Дон Хуан улыбается и протягивает слуге бутылку. Бутылка падает в грязь, и ее тут же пинает равнодушный мул, которого зовут Трибуле. Лепорелло не реагирует.
Конь незаметно сходит с проселочной дороги и, уверенно цокая по мостовой, входит в каменную ограду. Мул верно следует за ним, Лепорелло чуть не валится с седла, тихо смеша самого себя. Дон Хуан хмуро следит за сменой декораций, постепенно осознавая себя уже в пределах какого-то уездного города.
— Друг мой Лепорелло, не говорите мне, что нас занесло на кладбище. Это не очень остроумно в такой вечер, который напоминает тебе о твоих ошибках.
— Это монастырь святого Антония, — бурчит Лепорелло. – Я тут тоже как-то раз держал лошадей, пока вы были неудержимы где-то там в кустах…
Вокруг надгробия и кресты. Лепорелло замечает даже исламскую вязь и прочую дьявольщину на отдельных склепах. Дон Хуан останавливает коня, тяжело спрыгивает и недовольно смотрит вокруг, его покачивает. У него протертый камзол, который истрепала не столько дорога, сколько безразличие.

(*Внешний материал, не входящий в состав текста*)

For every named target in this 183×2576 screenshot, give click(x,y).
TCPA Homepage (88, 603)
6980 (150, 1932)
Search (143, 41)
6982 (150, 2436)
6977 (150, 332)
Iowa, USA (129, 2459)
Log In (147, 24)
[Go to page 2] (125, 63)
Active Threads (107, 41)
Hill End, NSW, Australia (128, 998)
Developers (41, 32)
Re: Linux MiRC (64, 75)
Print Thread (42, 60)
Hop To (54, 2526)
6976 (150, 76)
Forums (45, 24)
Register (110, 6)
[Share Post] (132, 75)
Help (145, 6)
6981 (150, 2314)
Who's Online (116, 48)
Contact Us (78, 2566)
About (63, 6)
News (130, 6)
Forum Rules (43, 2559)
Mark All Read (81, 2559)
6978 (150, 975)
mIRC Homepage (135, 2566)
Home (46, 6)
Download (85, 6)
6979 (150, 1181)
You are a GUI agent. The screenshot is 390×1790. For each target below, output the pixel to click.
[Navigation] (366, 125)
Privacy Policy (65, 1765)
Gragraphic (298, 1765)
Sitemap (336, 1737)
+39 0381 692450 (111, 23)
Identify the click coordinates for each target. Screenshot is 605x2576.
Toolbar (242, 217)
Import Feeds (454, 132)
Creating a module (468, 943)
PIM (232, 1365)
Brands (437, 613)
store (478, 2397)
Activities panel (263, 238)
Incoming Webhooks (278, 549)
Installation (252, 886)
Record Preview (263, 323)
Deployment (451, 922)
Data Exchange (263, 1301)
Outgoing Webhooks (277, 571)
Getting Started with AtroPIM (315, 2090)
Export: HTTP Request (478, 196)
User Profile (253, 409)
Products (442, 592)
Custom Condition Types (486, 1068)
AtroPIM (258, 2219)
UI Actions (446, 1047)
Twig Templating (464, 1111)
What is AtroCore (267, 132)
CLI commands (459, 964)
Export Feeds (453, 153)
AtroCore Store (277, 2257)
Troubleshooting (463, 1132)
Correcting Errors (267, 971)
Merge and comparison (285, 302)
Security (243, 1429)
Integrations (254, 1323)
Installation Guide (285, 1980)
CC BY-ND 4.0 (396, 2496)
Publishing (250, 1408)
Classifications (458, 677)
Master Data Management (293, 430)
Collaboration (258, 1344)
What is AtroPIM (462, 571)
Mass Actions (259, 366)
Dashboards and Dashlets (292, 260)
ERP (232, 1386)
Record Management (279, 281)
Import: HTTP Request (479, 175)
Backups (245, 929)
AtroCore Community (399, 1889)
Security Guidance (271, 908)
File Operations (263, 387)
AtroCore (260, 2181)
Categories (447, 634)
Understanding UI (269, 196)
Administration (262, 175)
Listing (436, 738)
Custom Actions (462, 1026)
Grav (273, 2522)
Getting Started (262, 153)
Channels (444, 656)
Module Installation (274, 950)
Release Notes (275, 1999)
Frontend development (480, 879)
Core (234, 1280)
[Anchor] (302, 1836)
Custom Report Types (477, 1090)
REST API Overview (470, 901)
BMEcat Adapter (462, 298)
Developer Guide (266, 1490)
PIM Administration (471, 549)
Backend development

Он уже давно ничему не верит, еще задолго до подхваченного случаем сифилиса. Его болезнь – просто напоминание ему о том, что его тело пока живо и он еще жив в нем.
— Ах, Лепорелло, мой старый соглядатай… – говорит Дон Хуан и хлопает слугу по плечу. — Где похоронена моя любовь, так и не сбывшаяся в упущенном однажды… Как прозвучат её имена через много лет тому вперед? Я нанизывал на себя не только дома и города, как тщеславное ожерелье, я пронзал еще и души… Все говорят о Доне Хуане Тенорио, алчном похитителе не раскрывшихся Богу душ, все пугают этими анекдотами своих наливающихся соком впечатлительных дочерей…
— Да, сеньор, — отвечает Лепорелло, щурясь, — помнится, Вы здесь… С донной Марией… Она Вам писание наизусть зачитывала, а Вы ее одаривали амурным насморком.
— Молчи, холоп… Что это еще за разговоры на кладбище? И вообще… мне кажется, тут кто-то есть.
Они осторожно идут вперед. За кустами – женщина, стоящая на коленях перед надгробием со статуей каменного человека. Она тихо и неразборчиво бормочет молитву. Дон Хуан выходит из кустов.
— Вы даже смерть делаете прекрасной, — его голос тверд и властен.
Женщина замолкает и не произносит ни слова в ответ.
— И одновременно маленькой и незначительной, – добавляет Дон Хуан.
— Как странно Вы говорите, — замечает женщина.
— Я – странный человек, Вам лучше не заговаривать со мной, — отвечает Дон Хуан.
— Хорошо, не буду.
— Вы же знаете, что уже поздно.
— Я уже обречена?
— Вы были обречены весь тот отрезок жизни, который предлежал этой встрече.
— Как странно Вы говорите, — повторяет женщина отрешенно.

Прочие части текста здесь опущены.